In March 1941, the most successful variant of the aircraft, designated BV 138C-1, entered Luftwaffe service. For naval reconnaissance, some aircraft carried FuG 200 Hohentwiel low-UHF band maritime search radar sets; this enabled the type to be effectively used to conduct anti-shipping missions. Dependent upon the mission role and equipment fitted, the crew could comprise as many as six personnel.

Some BV 138s served with the specialist KG200, where they would often carry up to 10 fully armed infantry troops in place of a bombload.

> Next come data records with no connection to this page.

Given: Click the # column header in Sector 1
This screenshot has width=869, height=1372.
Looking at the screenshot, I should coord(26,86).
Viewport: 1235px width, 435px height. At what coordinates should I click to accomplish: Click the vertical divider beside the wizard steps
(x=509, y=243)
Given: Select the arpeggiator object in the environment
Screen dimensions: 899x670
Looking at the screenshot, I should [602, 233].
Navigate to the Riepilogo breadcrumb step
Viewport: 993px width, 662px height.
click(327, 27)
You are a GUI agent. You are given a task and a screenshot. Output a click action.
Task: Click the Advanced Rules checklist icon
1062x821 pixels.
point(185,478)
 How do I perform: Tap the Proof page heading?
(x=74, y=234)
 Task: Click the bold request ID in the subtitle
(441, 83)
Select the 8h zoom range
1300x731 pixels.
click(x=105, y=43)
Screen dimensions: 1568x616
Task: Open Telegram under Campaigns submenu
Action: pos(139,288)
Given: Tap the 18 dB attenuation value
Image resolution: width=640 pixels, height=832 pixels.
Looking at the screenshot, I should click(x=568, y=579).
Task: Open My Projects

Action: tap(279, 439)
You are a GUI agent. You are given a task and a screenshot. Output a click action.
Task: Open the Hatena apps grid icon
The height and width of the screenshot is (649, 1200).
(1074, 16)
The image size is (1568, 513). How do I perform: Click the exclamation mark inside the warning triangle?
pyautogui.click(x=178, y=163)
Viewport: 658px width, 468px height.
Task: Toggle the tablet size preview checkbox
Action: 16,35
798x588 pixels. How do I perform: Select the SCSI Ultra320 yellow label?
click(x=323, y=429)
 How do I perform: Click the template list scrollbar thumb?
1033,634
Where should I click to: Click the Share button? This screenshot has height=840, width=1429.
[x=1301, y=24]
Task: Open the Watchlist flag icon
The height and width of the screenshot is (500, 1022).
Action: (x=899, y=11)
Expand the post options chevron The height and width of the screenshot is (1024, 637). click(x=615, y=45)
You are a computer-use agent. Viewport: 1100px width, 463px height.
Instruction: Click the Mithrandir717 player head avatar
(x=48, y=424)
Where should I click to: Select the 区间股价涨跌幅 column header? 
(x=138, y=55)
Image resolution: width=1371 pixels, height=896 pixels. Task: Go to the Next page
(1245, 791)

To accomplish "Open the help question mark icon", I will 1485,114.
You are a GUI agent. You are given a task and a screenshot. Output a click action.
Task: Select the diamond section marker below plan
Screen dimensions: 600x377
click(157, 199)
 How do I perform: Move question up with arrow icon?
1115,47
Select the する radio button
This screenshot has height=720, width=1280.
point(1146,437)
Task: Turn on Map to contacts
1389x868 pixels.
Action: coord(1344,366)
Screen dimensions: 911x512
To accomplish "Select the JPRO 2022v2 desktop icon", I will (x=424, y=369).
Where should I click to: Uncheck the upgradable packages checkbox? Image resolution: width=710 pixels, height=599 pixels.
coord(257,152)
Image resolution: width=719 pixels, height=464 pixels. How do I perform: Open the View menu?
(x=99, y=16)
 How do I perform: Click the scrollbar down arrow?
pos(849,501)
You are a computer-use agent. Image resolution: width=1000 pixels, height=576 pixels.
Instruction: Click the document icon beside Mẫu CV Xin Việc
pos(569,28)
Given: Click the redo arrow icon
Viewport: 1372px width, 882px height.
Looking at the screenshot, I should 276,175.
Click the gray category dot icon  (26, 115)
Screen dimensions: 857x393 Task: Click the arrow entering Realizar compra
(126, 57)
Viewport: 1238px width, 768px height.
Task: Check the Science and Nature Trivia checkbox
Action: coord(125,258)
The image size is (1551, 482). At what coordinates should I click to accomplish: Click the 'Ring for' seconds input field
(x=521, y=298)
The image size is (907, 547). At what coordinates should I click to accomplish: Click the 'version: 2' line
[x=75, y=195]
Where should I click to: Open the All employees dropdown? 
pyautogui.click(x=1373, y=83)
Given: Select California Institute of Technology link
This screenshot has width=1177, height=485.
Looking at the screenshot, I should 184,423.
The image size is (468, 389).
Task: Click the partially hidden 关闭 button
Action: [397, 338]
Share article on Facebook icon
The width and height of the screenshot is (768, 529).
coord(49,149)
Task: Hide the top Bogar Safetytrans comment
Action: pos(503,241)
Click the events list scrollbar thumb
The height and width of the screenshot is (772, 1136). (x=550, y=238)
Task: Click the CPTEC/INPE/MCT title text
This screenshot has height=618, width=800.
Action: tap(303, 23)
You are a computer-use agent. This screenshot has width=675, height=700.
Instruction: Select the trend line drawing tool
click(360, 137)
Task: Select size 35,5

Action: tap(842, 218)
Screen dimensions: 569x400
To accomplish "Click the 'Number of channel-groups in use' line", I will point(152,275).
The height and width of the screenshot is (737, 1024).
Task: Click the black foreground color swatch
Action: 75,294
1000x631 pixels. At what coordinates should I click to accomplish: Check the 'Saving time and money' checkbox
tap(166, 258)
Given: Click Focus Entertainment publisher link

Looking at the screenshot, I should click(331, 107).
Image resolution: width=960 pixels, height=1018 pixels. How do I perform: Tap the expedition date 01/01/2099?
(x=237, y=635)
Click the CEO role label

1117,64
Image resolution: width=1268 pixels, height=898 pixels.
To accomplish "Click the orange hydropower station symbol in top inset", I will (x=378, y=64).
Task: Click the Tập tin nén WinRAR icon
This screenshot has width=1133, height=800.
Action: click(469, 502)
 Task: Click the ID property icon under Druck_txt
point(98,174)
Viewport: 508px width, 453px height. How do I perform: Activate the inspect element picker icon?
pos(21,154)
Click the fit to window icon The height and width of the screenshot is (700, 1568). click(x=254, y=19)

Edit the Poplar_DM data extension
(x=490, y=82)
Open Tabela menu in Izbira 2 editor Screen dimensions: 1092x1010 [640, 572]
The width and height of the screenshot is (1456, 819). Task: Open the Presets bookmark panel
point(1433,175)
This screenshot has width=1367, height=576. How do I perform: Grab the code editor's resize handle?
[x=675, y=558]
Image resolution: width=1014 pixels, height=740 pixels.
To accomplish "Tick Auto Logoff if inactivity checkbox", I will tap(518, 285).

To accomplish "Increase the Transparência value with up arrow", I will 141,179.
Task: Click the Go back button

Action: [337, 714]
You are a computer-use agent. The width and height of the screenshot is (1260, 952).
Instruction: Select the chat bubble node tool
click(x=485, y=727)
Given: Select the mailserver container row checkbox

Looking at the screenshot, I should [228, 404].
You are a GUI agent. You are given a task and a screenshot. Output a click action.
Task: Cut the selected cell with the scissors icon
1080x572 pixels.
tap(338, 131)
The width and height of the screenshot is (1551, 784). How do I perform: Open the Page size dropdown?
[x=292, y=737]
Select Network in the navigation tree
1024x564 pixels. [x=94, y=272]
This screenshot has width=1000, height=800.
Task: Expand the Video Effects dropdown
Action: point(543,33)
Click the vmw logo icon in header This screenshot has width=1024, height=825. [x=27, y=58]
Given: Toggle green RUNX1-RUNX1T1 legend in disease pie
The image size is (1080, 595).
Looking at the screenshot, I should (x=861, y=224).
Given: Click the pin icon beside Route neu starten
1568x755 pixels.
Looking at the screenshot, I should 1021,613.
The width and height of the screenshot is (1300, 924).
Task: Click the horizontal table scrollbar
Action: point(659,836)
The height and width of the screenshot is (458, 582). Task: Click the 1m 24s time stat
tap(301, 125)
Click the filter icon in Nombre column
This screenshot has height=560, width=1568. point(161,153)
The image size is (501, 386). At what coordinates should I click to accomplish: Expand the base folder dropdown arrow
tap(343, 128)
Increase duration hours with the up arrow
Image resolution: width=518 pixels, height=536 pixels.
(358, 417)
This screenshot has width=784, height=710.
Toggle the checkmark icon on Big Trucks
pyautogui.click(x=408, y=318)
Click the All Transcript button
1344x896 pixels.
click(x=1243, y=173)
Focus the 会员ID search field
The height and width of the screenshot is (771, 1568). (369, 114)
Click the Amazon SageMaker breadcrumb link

In preparation of a repeat of Operation Wunderland in 1943, the U-boat U-255 was sent to the East coast of Novaja Zemlya where it teamed up with a BV 138. The U-255 refuelled the BV 138 four times for reconnaissance flights over the Kara Sea, up to the Vilkitsky Strait. The BV 138 could not find any shipping however, that would make a mission for the German cruiser Lützow worthwhile, so the operation was cancelled.

The BV 138 was tested with the Walter HWK 109-500 Starthilfe RATO jettisonable rocket pod, used in pairs, for shorter takeoff performance. All rocket units were jettisoned after use; fitted with parachutes, they could be recovered after landing.

==Variants==

Ha 138 V1 (D-ARAK)
 First prototype, developed under Hamburger Flugzeugbau designation. First flight on 15 July 1937.
Ha 138 V2 (D-AMOR)
 Second prototype, developed under Hamburger Flugzeugbau designation. First flight in August 1937.
Ha 138 V3
 Third prototype, developed under Hamburger Flugzeugbau designation. Construction abandoned due to redesign.
BV 138 A-01 to 06
 Pre-production operational test beds; six built. First flew February 1939
BV 138 A-1
 First serial production, 25 built. Standard engine is the 605 PS Junkers Jumo 205 C.
BV 138 B-0
 Pre-production operational test beds, in service by October 1940; 10 built.
BV 138 B-1
 Entered service in November 1940; 21 built. Engines are upgraded to 880 PS (868 hp, 647 kW) Junkers Jumo 205D two-stroke, opposed-piston aircraft diesel engines.
BV 138 C-1
 From this version on, the central motor was fitted with a four-blade propeller, while the wing engines kept a three-blade propeller, but the blades were reinforced and wider; 227 built.
BV 138 MS
 Minesweeping version; (Note: The "MS" suffix of the BV 138 MS signified Minensuch (literally "mine search")) all MS variants were converted from existing aircraft and had their armament removed; the turrets and gun positions were covered. They carried magnetic field-generating degaussing equipment, which included a hoop antenna with a diameter equal to the length of the fuselage, which encircled the hull and wings

==Surviving aircraft==

The wreck of NJ+HE a Blohm & Voss BV 138 displayed at the Danish Technical Museum in Elsinore. (Note: The wing spar is poised over the aircraft in the same position as it was, when the wreck was discovered in The Sound, off Copenhagen)

No complete BV 138s remain in existence. However, the wreck of one aircraft, sunk after the war in a British air show, was raised from the seabed of the Øresund Sound in 2000, and is on display at the Danish Technical Museum in Helsingør.

Parts of the BV 138 wreck discovered in Romania

In 2012, the wreck of a BV 138 was discovered in Lake Siutghiol at a depth of 5 m by two divers, and initially thought to be a Savoia-Marchetti S.55. The wreck, together with that of a He 114 also discovered there, were recovered by Romanian Navy divers in October of the same year. The wrecks are stored at the National Museum of the Romanian Navy in Constanța.

In June 2013, a vessel from the Norwegian Geological Survey filmed a Blohm & Voss BV 138 at a depth of 35 m in Porsangerfjorden, Norway, not far from the WWII German seaplane harbour in Indre Billefjord.

Another wreckage of a BV 138 was identified by the Norwegian Mapping and Cadastre Authority on the seabed near Svalbard in 2022.